Blues singer Daunielle shares the Catfood label with James Armstrong (here) and others but comes from a bit grittier section of Bluestown. Armstrong's smooth as scotch and brandy where Daunielle is gin and tequila. They also share many of the same Catfood label house musicians, notably Dan Ferguson, a sly keyboardist who, in the very first cut (a GREAT version of Armstrong's Runaway Train) shows how damned deceptive and sophisticated he is, multi-tracking for a rich nighted atmosphere that perfectly offsets the pristine horn section. Credit producer Jim Gaines with a good deal of what's going on here as well, a savvy cat who knows how to bring the right people together. Daunielle's pedigree is traced right back to her father, William Brown of The Mad Lads, a Stax combo, and she obviously learned much at pop's feet. Early on, she too worked as a soul singer, but this CD demonstrates quite clearly that she's actually straight from the blues.
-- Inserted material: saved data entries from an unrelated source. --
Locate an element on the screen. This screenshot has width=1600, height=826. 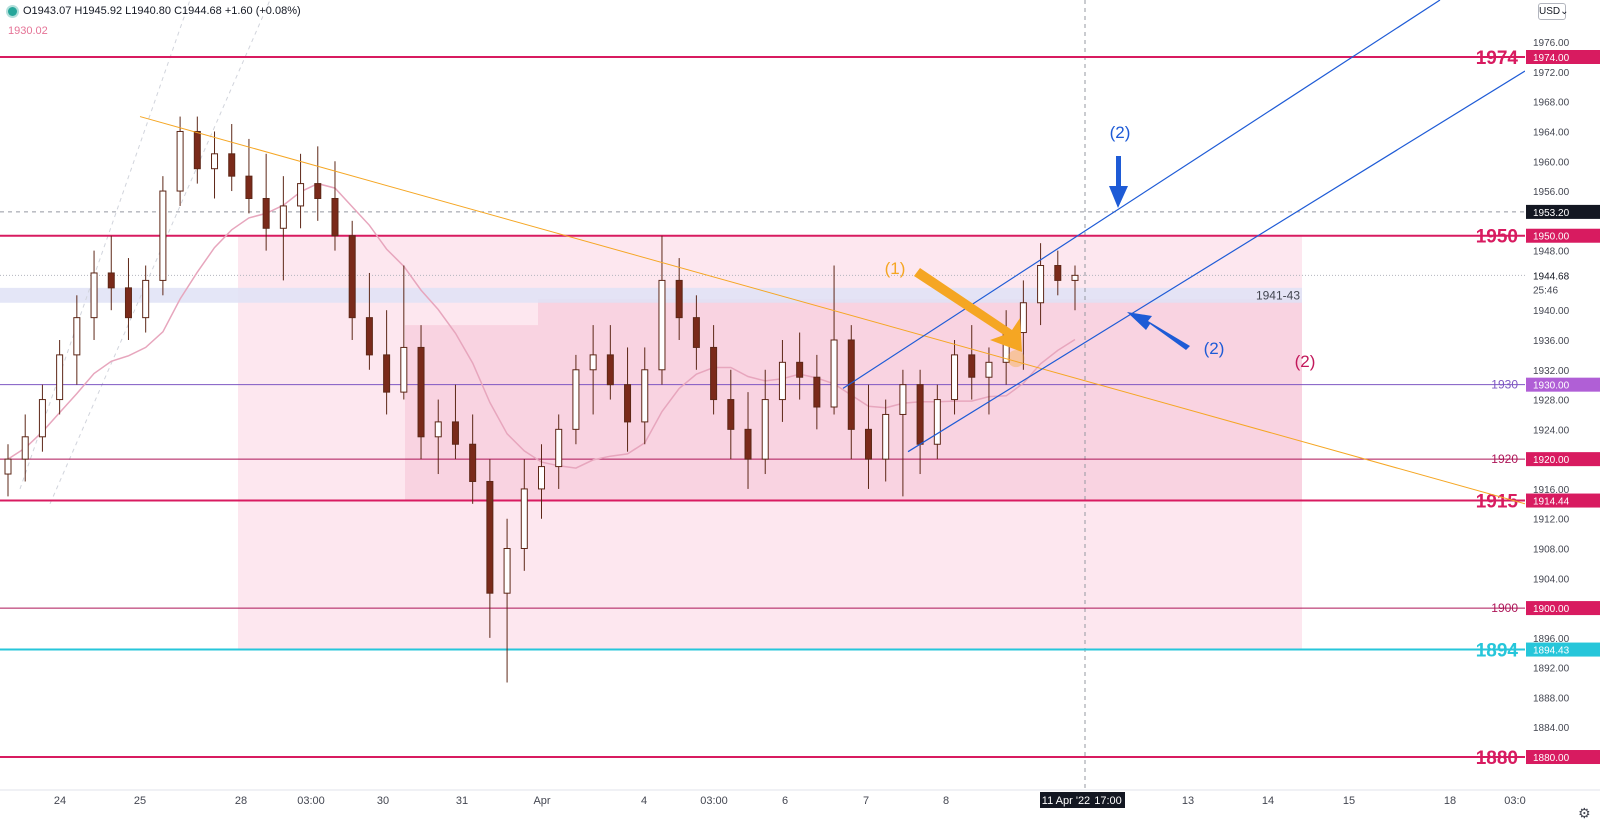
price-tag-1974: 1974.00 is located at coordinates (1552, 58).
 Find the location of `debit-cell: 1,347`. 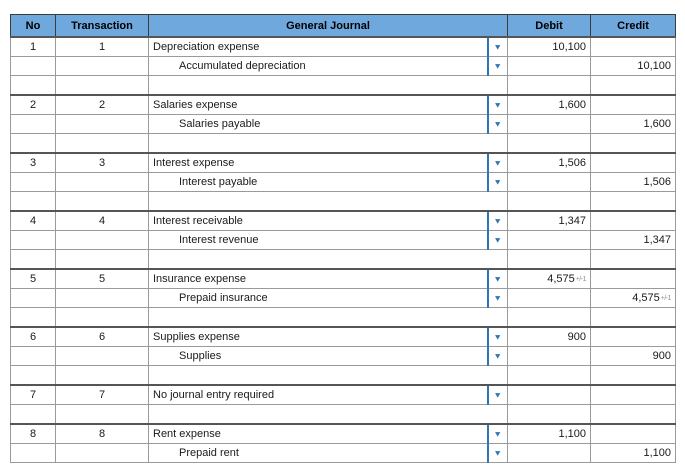

debit-cell: 1,347 is located at coordinates (550, 220).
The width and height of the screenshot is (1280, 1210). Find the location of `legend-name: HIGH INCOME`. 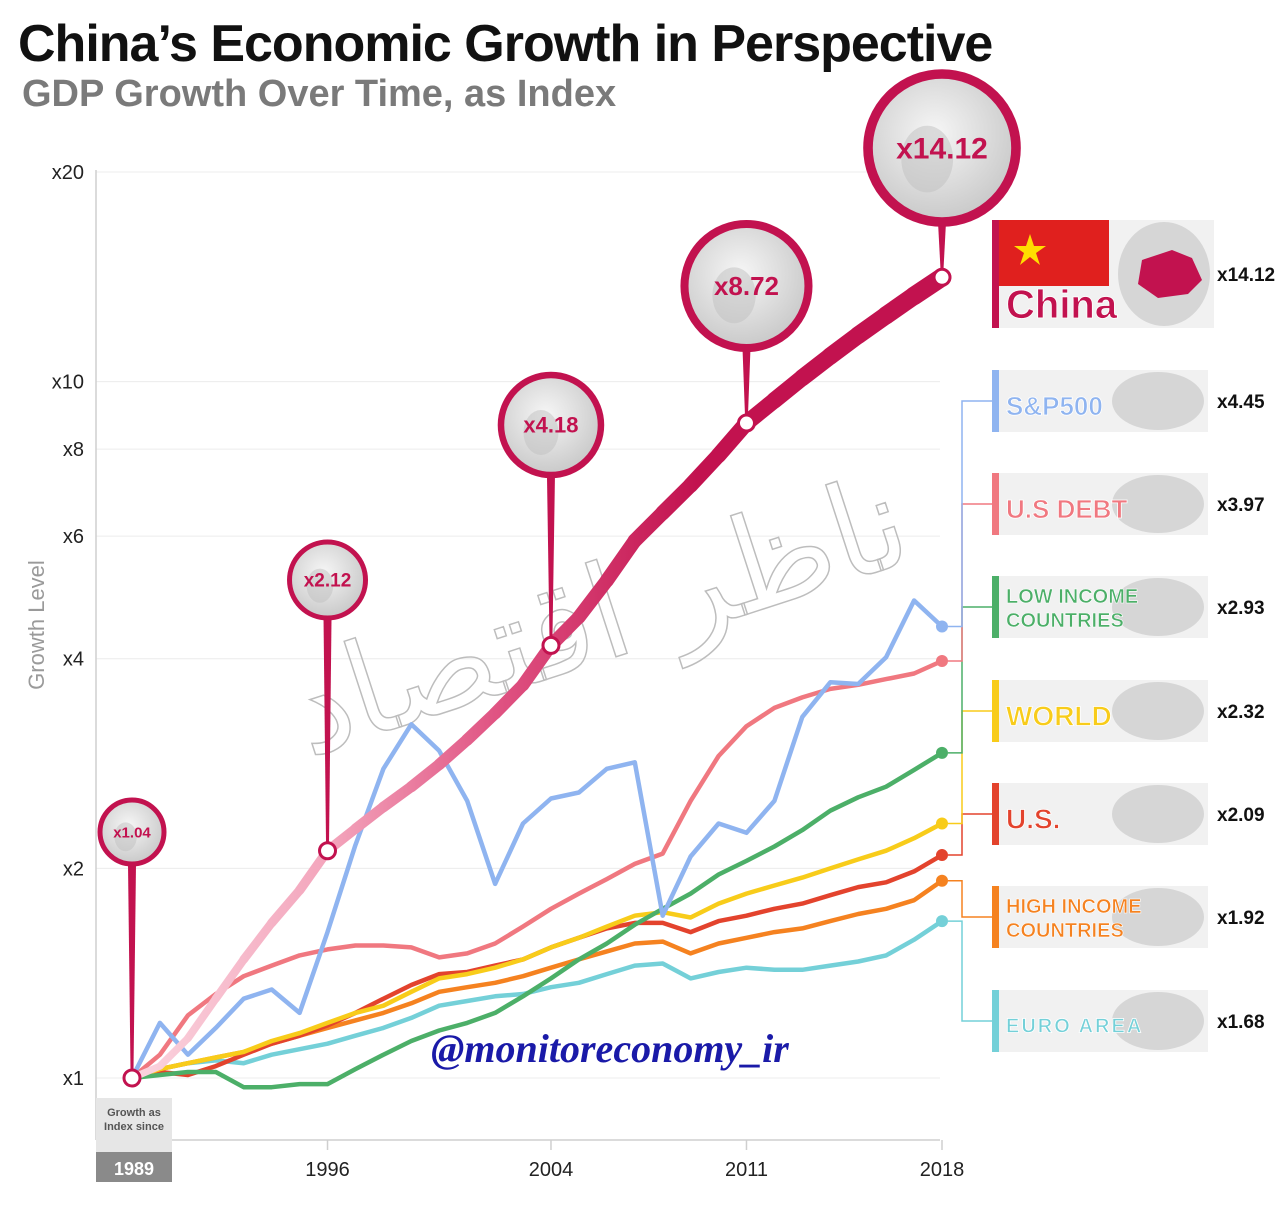

legend-name: HIGH INCOME is located at coordinates (1074, 907).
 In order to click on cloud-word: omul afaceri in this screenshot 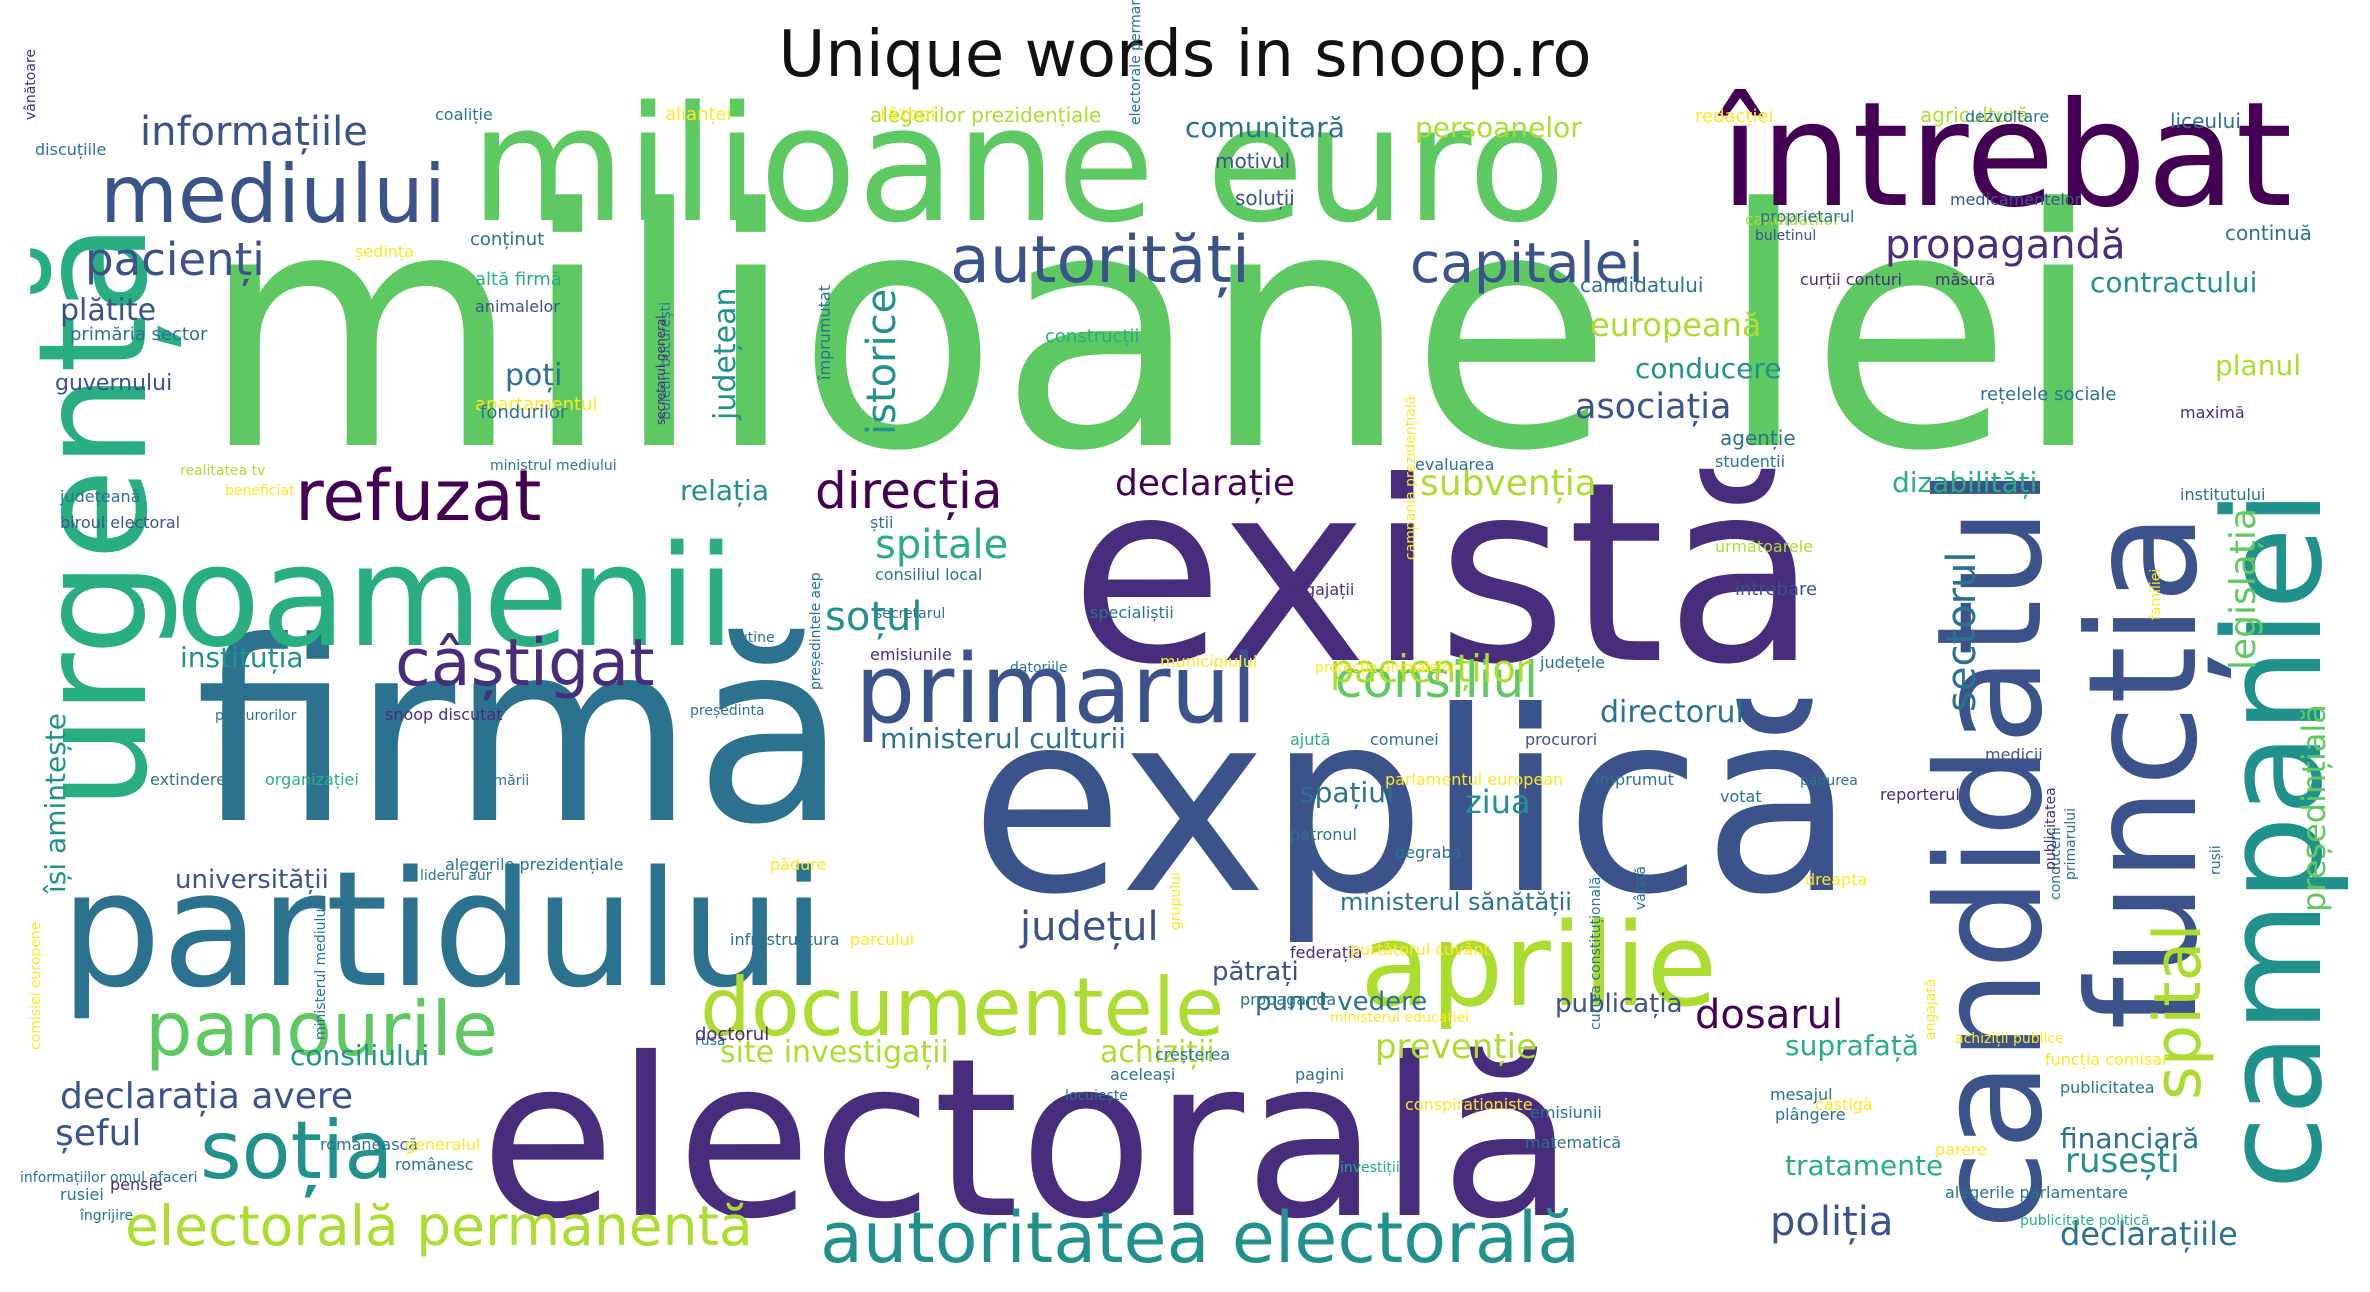, I will do `click(154, 1178)`.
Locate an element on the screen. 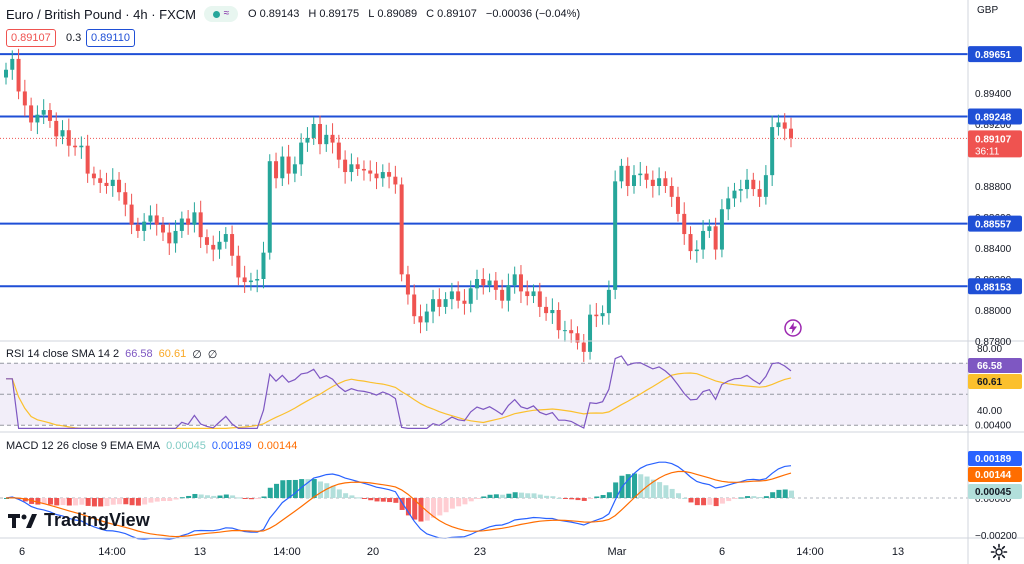 The height and width of the screenshot is (564, 1024). countdown-label: 36:11 is located at coordinates (988, 152).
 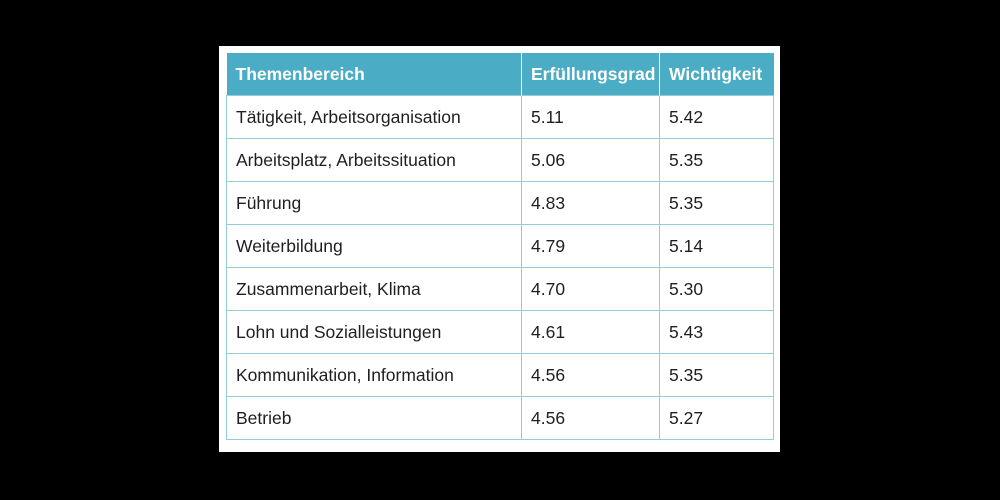 What do you see at coordinates (716, 74) in the screenshot?
I see `header-wichtigkeit: Wichtigkeit` at bounding box center [716, 74].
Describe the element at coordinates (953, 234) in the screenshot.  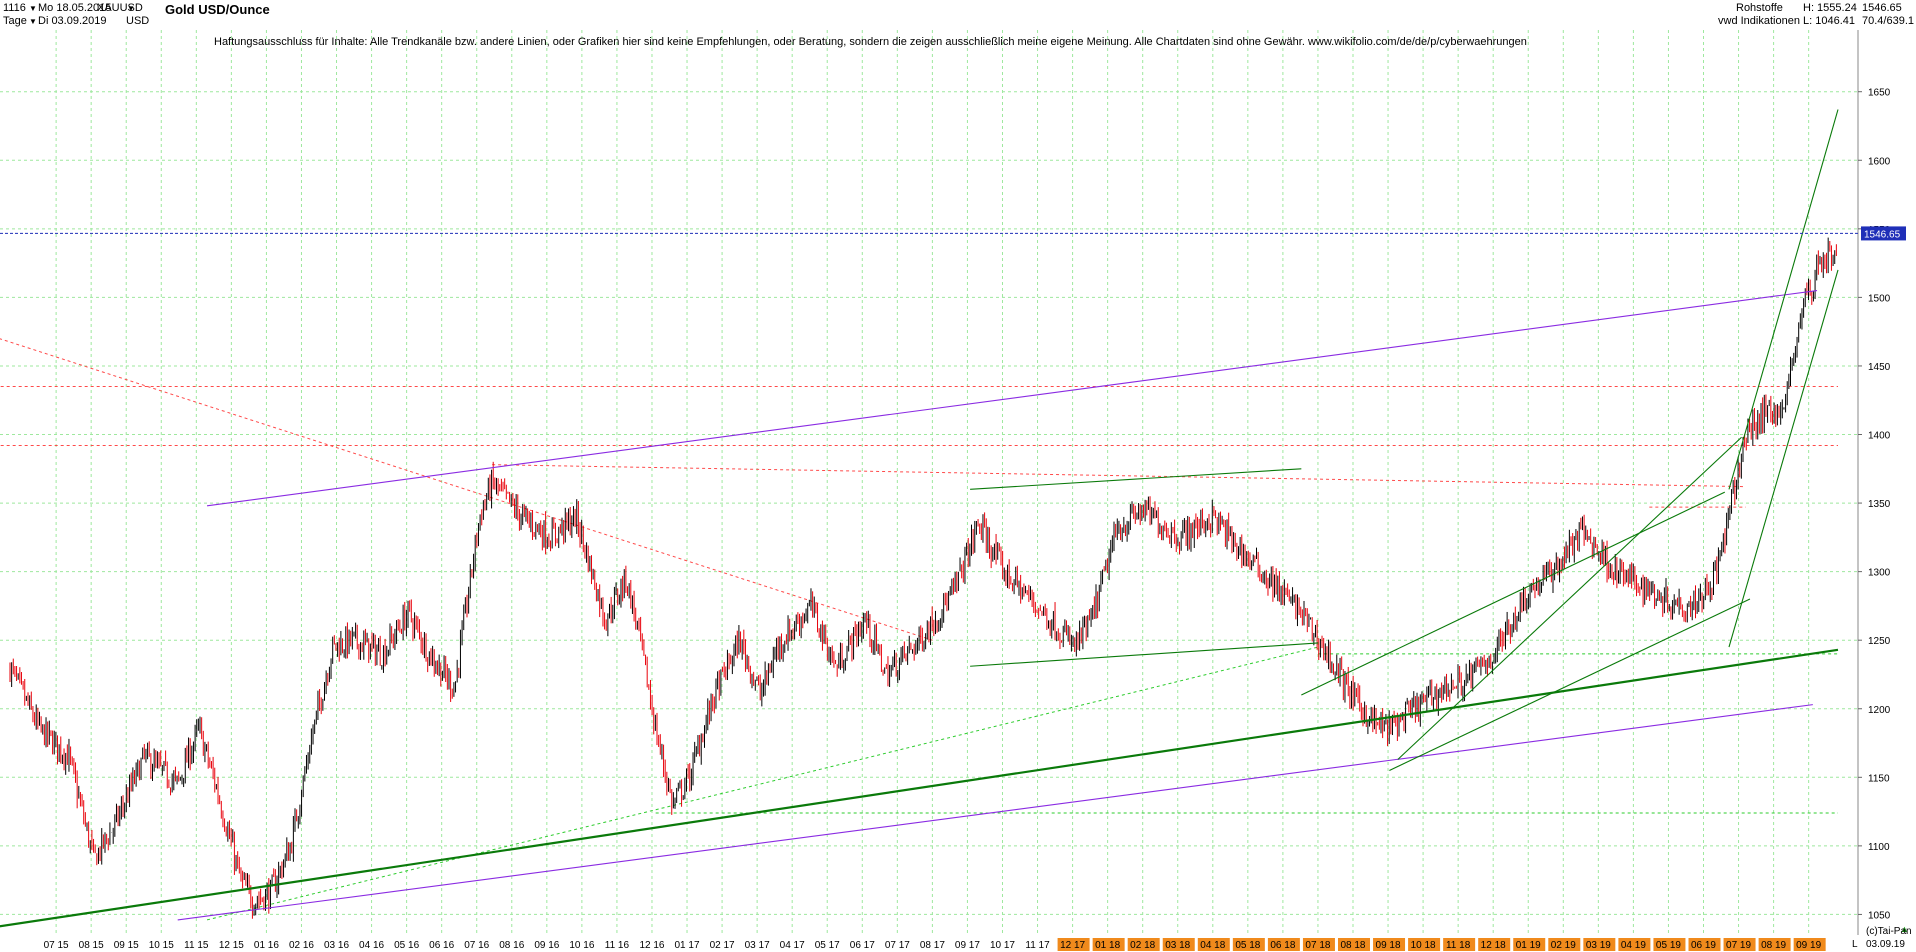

In fact, she reminds me quite a bit of Barbara Morrison, a local legend (Los Angeles) who sat in on Bernie Pearl's latest (here). Barbara and Daunielle have voices that make the listener perk up and go "Oh yeah! Damn! Sing it!"…to such a degree that, despite all the A-1 accompaniment, the spotlight is ever on Daunielle. She's not hogging it a bit, though, it's just that you can't keep this spirited a personality from always giving her best. She can't help herself. Catch the Taj Mahal-y Biloxi (co-written by bassist Bob Trenchard, a hidden gem in the Catfood firmament) and then skip over to her joyous rendering of the chestnut (Your Love Has Lifted Me) Higher and Higher. Niiiiice!
Even though this is a debut disc, it's not at all the case that Daunielle's unknown. She's been in demand as a background vocalist for quite some time with Solomon Burke, Cee Cee James, Sandy Carroll, and Jackie Johnson, and most recently spent four years touring with Huey Lewis and The News. This studio splash into the deep end of the pool, though, comes off as a perfectly Olympic aggregate of constantly engaging tracks, and I suspect that very soon she'll be the one besieged with big names dying to sit in on her gigs rather than the other way around. As a first time effort, there's only one phrase for Daunielle: 'auspicious as hell'. And if she ever lets Ferguson slip away, we'll know she's out of her mind 'cause those two fit together like hand in glove, guitarist Johnny McGhee sweetening it all to the side.